## HOW TO COMPLETE THIS TASK
Please continue the mailing-list message about g_NCR5380 PDMA timeouts from the point where it stops, and leave the data that follows it alone.
[[ TEXT SEGMENT, beginning ]]
[<prev] [next>] [<thread-prev] [thread-next>] [day] [month] [year] [list]
Message-Id: <201702181210.08593.linux@rainbow-software.org>
Date: Sat, 18 Feb 2017 12:10:07 +0100
From: Ondrej Zary <linux@...nbow-software.org>
To: Finn Thain <fthain@...egraphics.com.au>
Cc: "James E.J. Bottomley" <jejb@...ux.vnet.ibm.com>,
"Martin K. Petersen" <martin.petersen@...cle.com>,
Michael Schmitz <schmitzmic@...il.com>,
linux-scsi@...r.kernel.org, linux-kernel@...r.kernel.org
Subject: Re: g_NCR5380 PDMA, was Re: [PATCH 0/6] ncr5380: Miscellaneous minor patches
On Friday 17 February 2017 23:38:12 Finn Thain wrote:
> On Thu, 16 Feb 2017, Ondrej Zary wrote:
> > On Tuesday 31 January 2017 02:31:45 Finn Thain wrote:
> > [...]
> >
> > > Are you trying to figure out which commands are going to disconnect
> > > during a transfer? This is really a function of the firmware in the
> > > target; there are no good heuristics AFAICT, so the PDMA algorithm has
> > > to be robust. mac_scsi has to cope with this too.
> > >
> > > Does the problem go away when you assign no IRQ? When instance->irq ==
> > > NO_IRQ, the core driver will inhibit disconnect privileges.
> >
> > Yes, it seems to run fine with IRQ/disconnect disabled. With IRQ
> > enabled, "dd if=/dev/sr0 of=anything" stops after a while.
>
> When you say "stops", do you mean an infinite loop in
> generic_NCR5380_pread or does the loop complete (which would presumably
> leave the target stuck in DATA IN phase, and a scsi command timeout would
> probably follow after 30 seconds...)
I've added timeouts to the possibly-infinite loops. It times out waiting for
the host buffer to become ready. Then everything breaks.
[[ TEXT SEGMENT, end ]]
[[ AVAILABLE DATA, beginning ]]
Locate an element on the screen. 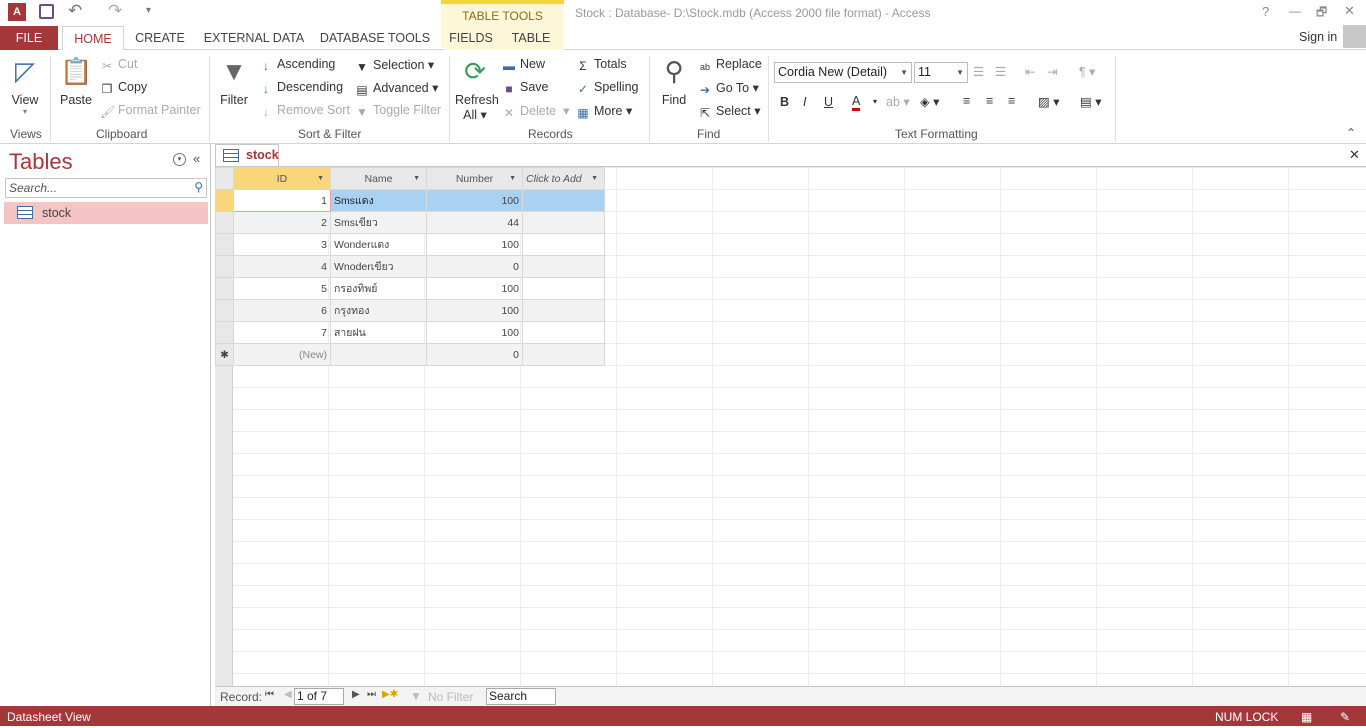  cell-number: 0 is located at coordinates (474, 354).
[[ AVAILABLE DATA, end ]]
## RESULT OF THIS TASK
Now I found why: pread() returns without waiting for the 53C80 registers to be
ready. Adding the wait allows to continue in PIO mode with "tag#0 switching
to slow handshake".
> > I get gated 53C80 IRQ, BASR=0x10, MODE=0x0e, STATUS=0x7c.
>
> You can use NCR5380_print() to get a decoded register dump.
>
> When I decode the above values I get,
>
> BASR = 0x10 = BASR_IRQ
> MODE = 0x0e = MR_ENABLE_EOP_INTR | MR_MONITOR_BSY | MR_DMA_MODE
> STATUS = 0x7c = SR_BSY | SR_REQ | SR_MSG | SR_CD | SR_IO
>
> Since BASR_PHASE_MATCH is not set, the interrupt is almost certainly a
> phase mismatch. The new phase is SR_MSG | SR_CD | SR_IO = PHASE_MSGIN,
> which shows that the target has given up on the DATA IN phase and is
> presumably trying to send a DISCONNECT message.
Looks you're right. The transfersize is 4096, i.e. 2 CD-ROM sectors. When the
2nd sector is not ready in the drive internal buffer, the drive probably
disconnects which breaks the fragile pdma transfer. When the transfersize is
limited to 2048 bytes, the problem goes away.
The problem also went away with enabled interrupts because I had some debug
printks added which were slowing down the transfer enough for the drive (SONY
CDU-55S) to keep up and not disconnect. Got the same result by inserting
udelay(100) after each 128 byte block trasnferred in pread().
> > When I enable interrupts during PDMA (like the removed UNSAFE macro
> > did), the problems go away. I see an IRQ after each pread call.
>
> You shouldn't need an interrupt, because NCR5380_dma_complete() gets
> called regardless. AFAICT, the only difference is the timing, which
> becomes less predictable. Calling spinlock_irq_restore() before the
> transfer seems to create a race condition between hostdata->dma_len store
> and load.
>
> I think that the pread call has not yet returned when the interrupt fires
> and NCR5380_dma_complete() is called. Hence hostdata->dma_len has not yet
> been initialized. So when NCR5380_dma_complete() is called by the
> interrupt handler, SCp.this_residual will not change at all because
> hostdata->dma_len is still zero.
>
> > (had to disable "no 53C80 gated irq after transfer" and "no end dma
> > signal" messages to reduce log spam)
>
> That may provide a quick way to detect the failed PDMA transfer, at least
> for testing purposes. There may be a more conclusive test for a partial
> transfer.
>
> We could to implement something like macscsi_dma_residual() to take care
> of a failed PDMA transfer. That way, the failure can be taken into account
> when NCR5380_dma_complete() is called at the end of the transfer.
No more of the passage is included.